英語は年齢に関係なく習得できます。何歳でも学べるのです。英語はコンピュータでいうところのOSだと考えてください。自分というコンピュータには、現在日本語のOSがインストールされています。そこに、英語というOSもインストールしましょう。OSが増えれば増えるほど、あなたというコンピュータの活躍範囲は広がります。

たとえば、「ハワイは英語が使えなくても大丈夫」ということを聞いたことがあると思いますし、実際に日本語だけで楽しんだ方もいらっしゃるかもしれません。でも、日本語だけで楽しむハワイは「ガイドブックでわかる程度のこと」なのです。観光客として参加する場合はそれでいいかもしれませんが、本当に現地を楽しむとしたら、現地の人と交流するとしたら、ハワイであっても英語が不可欠です。ハワイとはいっても、アメリカですからね。私自身、このことを身をもって体験しました。

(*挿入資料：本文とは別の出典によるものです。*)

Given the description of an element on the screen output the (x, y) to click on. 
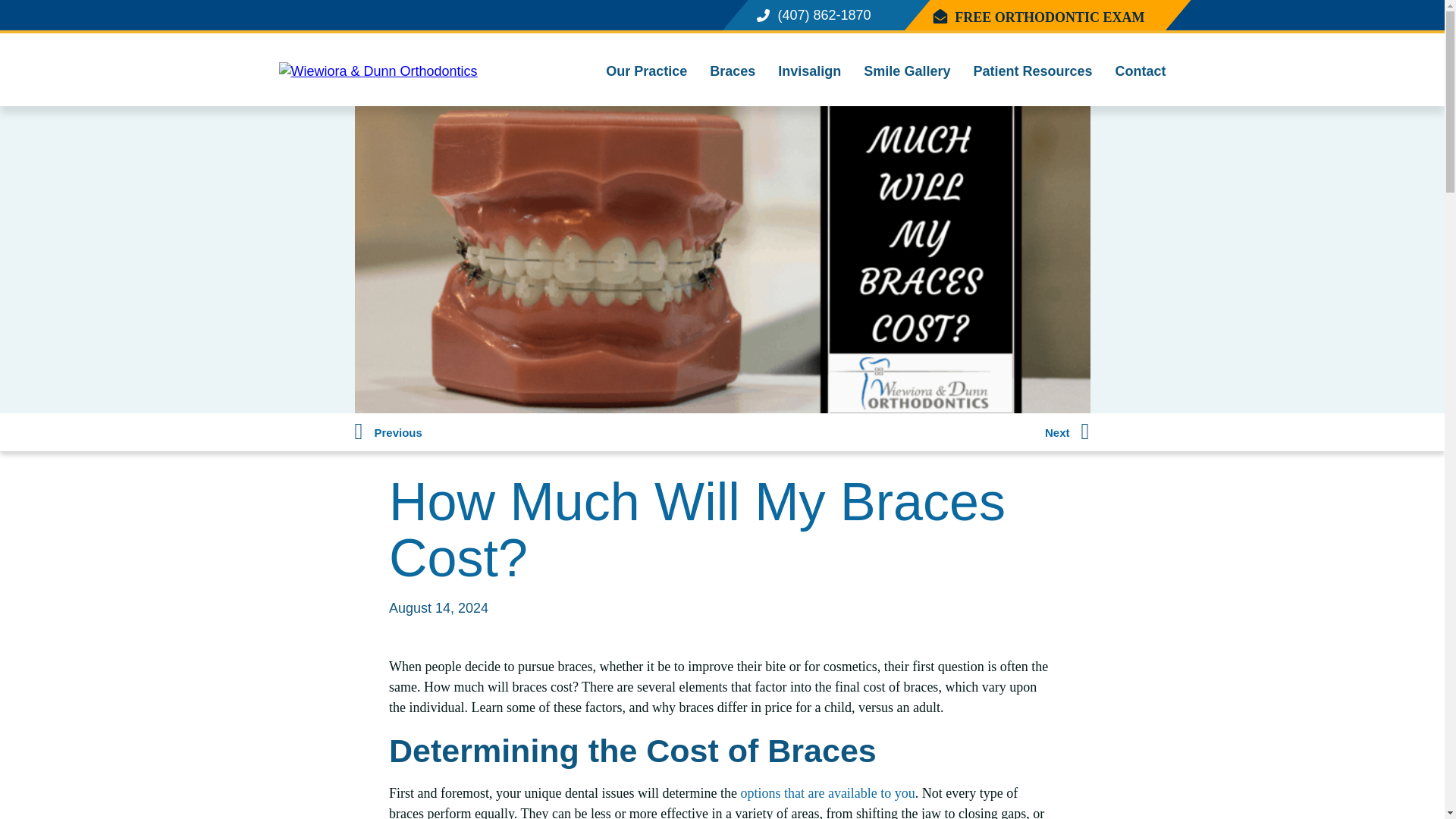
Smile Gallery (906, 71)
Braces (732, 71)
Contact (1140, 71)
FREE ORTHODONTIC EXAM (1049, 17)
Invisalign (809, 71)
Patient Resources (1032, 71)
Our Practice (646, 71)
Given the description of an element on the screen output the (x, y) to click on. 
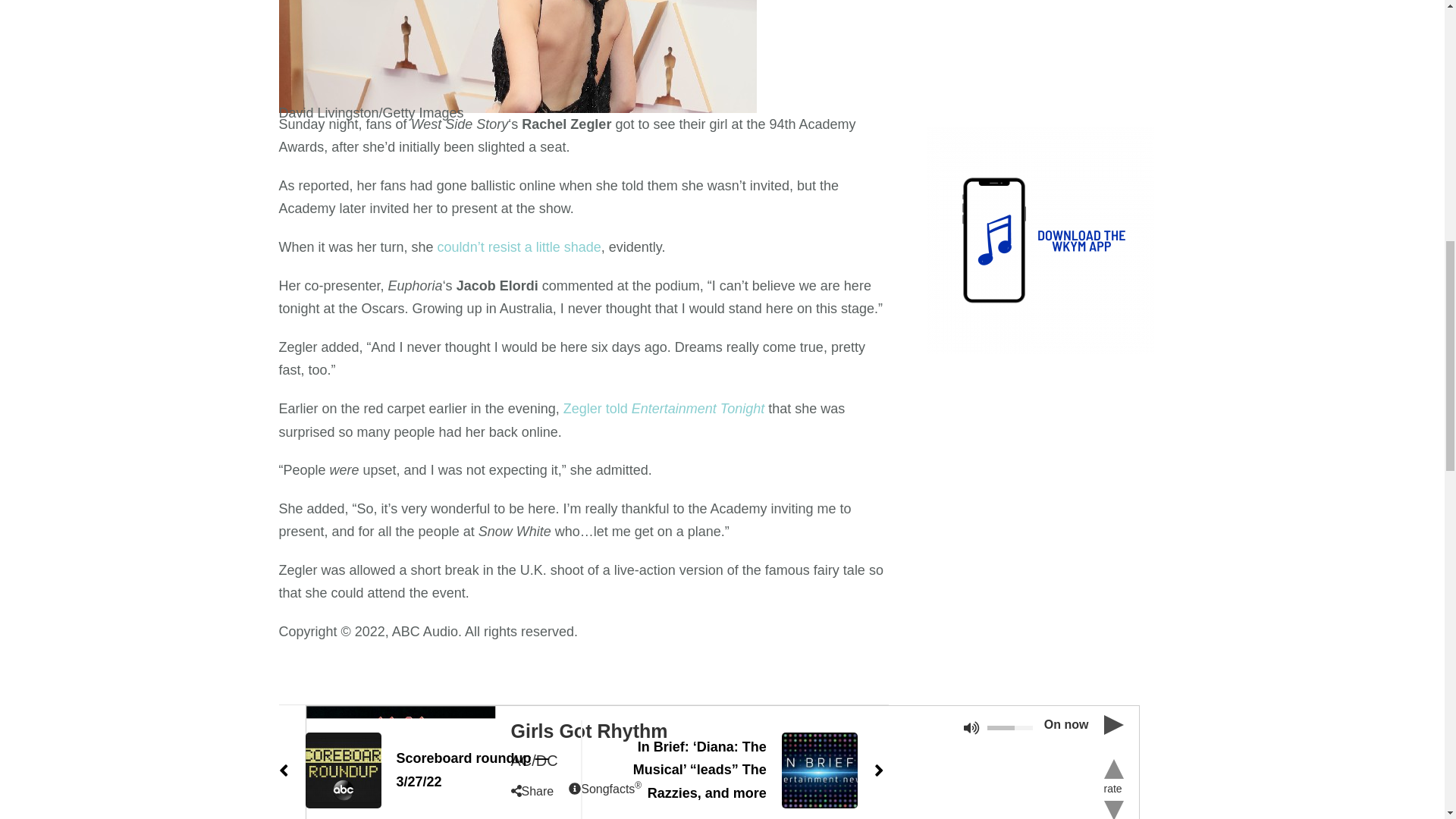
Website (706, 52)
Discography (839, 51)
Expand (400, 38)
Website (706, 52)
Zegler told Entertainment Tonight (664, 408)
Videos (935, 52)
Discography (839, 51)
Videos (935, 52)
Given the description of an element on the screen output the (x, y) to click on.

海外に出なくても、英語がわかることで、日本語で得られない情報が手に入ります。英語がわかることで、今までできなかったことができるようになります。英語がわかることで、自分自身の幅を広げられます。英語を学んで、英語環境に浸かることで、今まで見たことのない世界に足を踏み出すことができます。ぜひ教材の学習とあわせて、英語環境に入ってみてください。

早川先生インタビューを終えて

筆者が一番気になっていた『英検4級不合格から、なぜTOEIC満点を取れたのか』は、早川先生自身が自然と4技能をバランスよく学習していたからでした。4技能は当然で、英語をバランスよく学習することが、最も上達への近道だと教えて頂きました。大人から子供まで幅広い年代に人気のある理由は、早川さんの話の上手さだと思います。大変わかりやすく、学習意欲をかき立てられるお話をしていただいて、「英語学習ってやっぱり楽しいんだ」と思いました。試験はあくまで力試しであって、なぜ自分が英語を学習しているのかという目的意識を忘れないようにしていきたいですね。